Told of Kratz's description, Sandberg smiled.

"I was," he said. "That's true. I felt like I was an average player. I was told when I won the MVP in 1984 that Pete Rose said, 'This guy did not necessarily have the best tools, but he outworked everybody else.' I think that hit the nail on the head then. That's what I did, and that's what I have always done. That's what I continue to do."

Being able to do something and being able to teach it are two very different skills. Despite his Hall of Fame credentials, Sandberg had to prove that he could get his message across to players. Kratz, 32, had six hits in 11 big-league games before this season but has a chance to become the Phillies' backup catcher next season. He said Sandberg played a huge role in his unlikely career ascent at such a late age, mostly because the manager has instilled a higher level of confidence.

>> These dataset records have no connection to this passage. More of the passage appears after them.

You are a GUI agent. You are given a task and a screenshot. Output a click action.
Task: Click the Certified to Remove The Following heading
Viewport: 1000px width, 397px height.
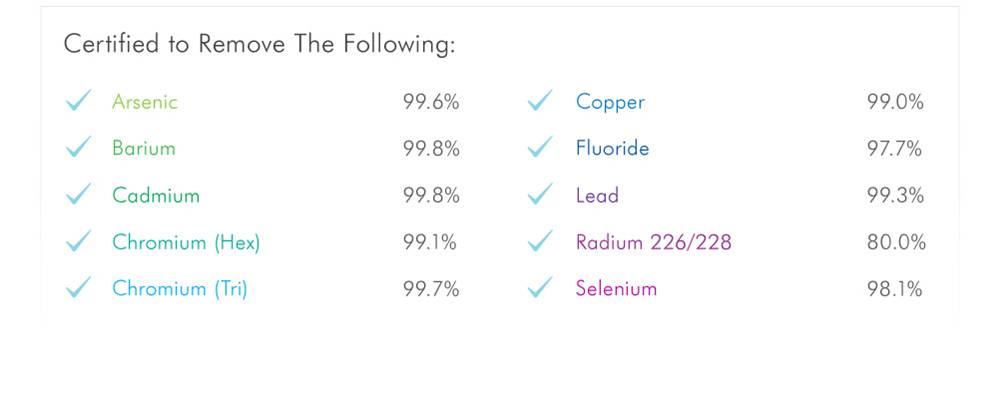(x=260, y=45)
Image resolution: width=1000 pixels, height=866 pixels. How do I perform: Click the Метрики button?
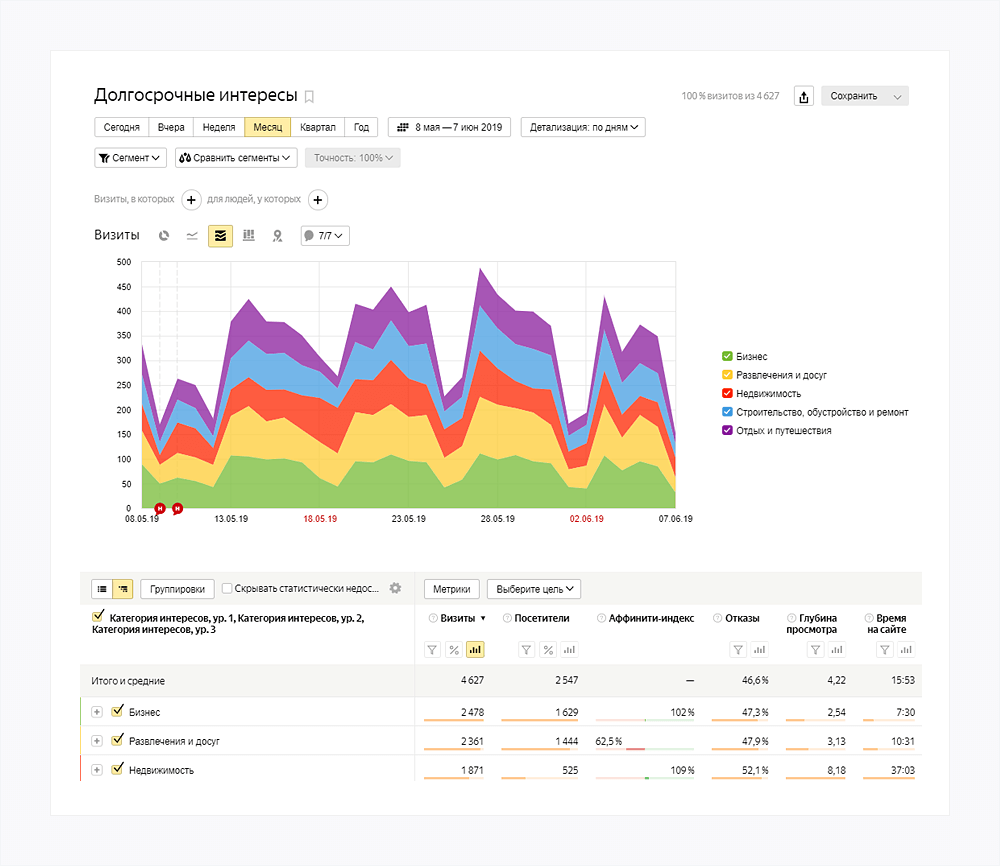(x=452, y=589)
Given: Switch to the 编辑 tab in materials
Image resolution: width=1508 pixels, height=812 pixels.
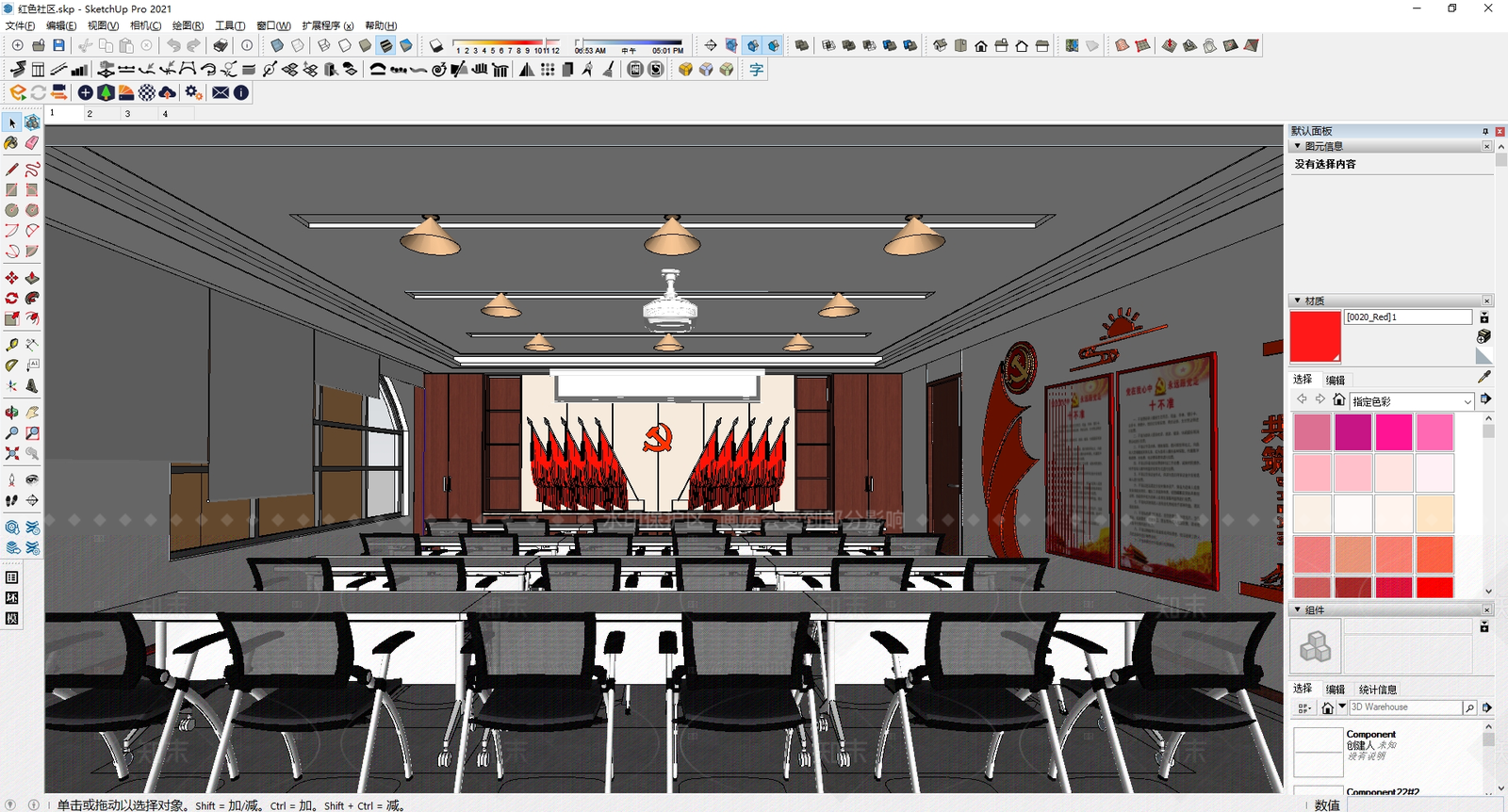Looking at the screenshot, I should [1336, 381].
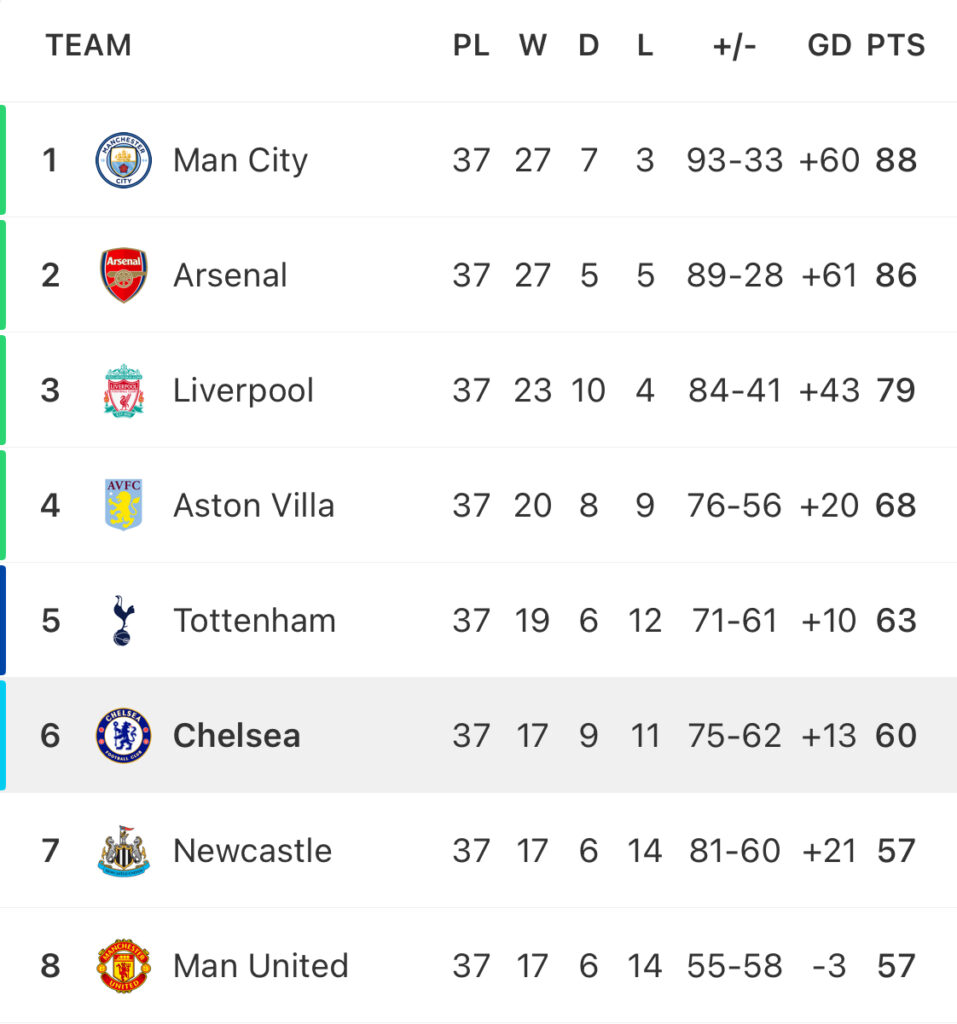Open Man United team name link
Image resolution: width=957 pixels, height=1024 pixels.
[261, 965]
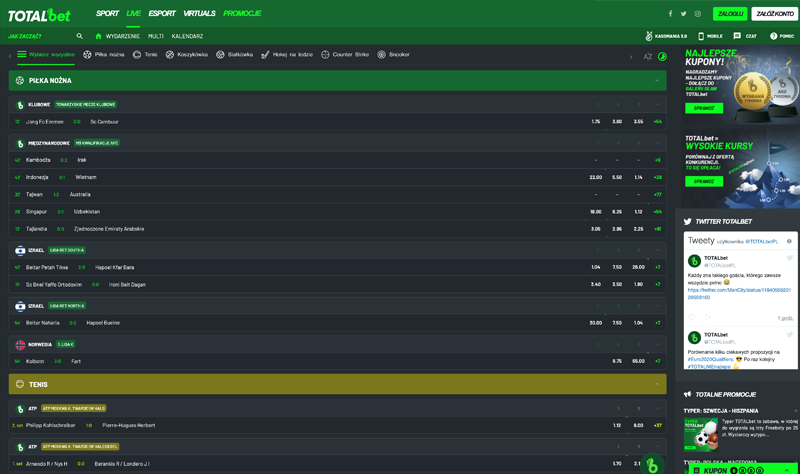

"The one story that sticks out in my mind is that we were down by a run in Scranton and their closer was pitching," Kratz said. "The guy in front of me hit a double, and it was a perfect situation to bunt the guy over and get the next guy up. I wasn't hitting fourth or fifth at the time. I think I was hitting eighth or ninth.

"I was expecting him to call me down to hear him say, 'Hey, you comfortable bunting?' He didn't say that. He said, 'You're going to swing to win the game. You're going to swing to win the game.' He repeated it one more time. The first pitch, it was out and over the plate, and I hit it out for a homer. I'm going around the bases thinking, 'I thought he'd want me to bunt.' Instead, he was 100 percent locked in to what he wanted me to do, and he was sure I was going to do it."

Kevin Frandsen is another Sandberg believer, perhaps even more so than Kratz. In fact, the infielder admits to being openly angry when the Cubs and Cardinals passed on a chance to hire Sandberg last offseason. It was the second year in a row the Cubs had passed on the man who was the face of their organization throughout the 1980s.

"It ticks me off that some teams didn't give him that chance to interview for a job," Frandsen said. "I'm so grateful for what he gave me as far as an opportunity to play every day the last two years. I just know his style and his ways would be great at the next level."

Frandsen admits to being biased.

"All the guys joke with me that he is like my dad," Frandsen said.

This, too, draws a smile from Sandberg.

"Well, I get attached to the players," he said. "I'm for the players, and I'm here for them. Maybe that's the feedback they feel. They know that I'm on their side and I have their back and I'm going to do what I have to do for them and for the team. I put the team first.

"Erik Kratz and Frandsen, those are two guys who took to that, and then they were guys who were team leaders with the same message I had for them. It got to the point where I didn't have to do all the things all the time. They would handle things. That's when it is as good as it gets - when the team gets it and starts doing things themselves."

Sandberg's biggest project and prospect at Lehigh Valley has been Domonic Brown, and he, too, is sold on his former manager's attributes.

"He's first-class, absolutely first-class," Brown said. "He's about working hard and preparing before the game. That part was amazing with Ryno. When you watch him, you could really understand why the guy was a Hall of Famer."

Now, the time is quickly approaching for Sandberg to move to the next level in his second baseball life, and it is the Phillies who are likely to make that happen.

"One of my goals is to be at the major-league level, and right now the Phillies are close to my heart as far as having this opportunity and going back to the place where they originally drafted me," Sandberg said. "I enjoy the organization and the people I've been around the last two years. There are a lot of familiar faces going to way back when. In a lot of ways, it would be the ultimate to get that chance here."

Sandberg's Record

Here is a look at Ryne Sandberg's minor-league managerial record:

2007: Peoria,

A Midwest, Chicago Cubs 71-68, seventh place.

2008: Peoria,

A Midwest, Chicago Cubs 60-78,12th.

2009: Tennessee, AA Southern, Chicago Cubs, 71-69, third.

2010: Iowa, AAA Pacific Coast, Chicago Cubs, 82-62, t-first.

2011: Lehigh Valley, AAA International, Phillies, 80-64, fourth.

2012: Lehigh Valley, AAA International, Phillies, 68-59, third. (Through Thursday's games.)